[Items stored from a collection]
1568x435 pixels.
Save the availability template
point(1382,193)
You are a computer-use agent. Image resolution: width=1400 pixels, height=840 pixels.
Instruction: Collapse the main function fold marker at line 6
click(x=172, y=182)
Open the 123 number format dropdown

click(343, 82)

▶ [What to produce]
Can you echo each of the records above, line for line, with nothing changed?

▶ [Solution to this problem]
1568x435 pixels.
Save the availability template
point(1382,193)
You are a computer-use agent. Image resolution: width=1400 pixels, height=840 pixels.
Instruction: Collapse the main function fold marker at line 6
click(x=172, y=182)
Open the 123 number format dropdown

click(343, 82)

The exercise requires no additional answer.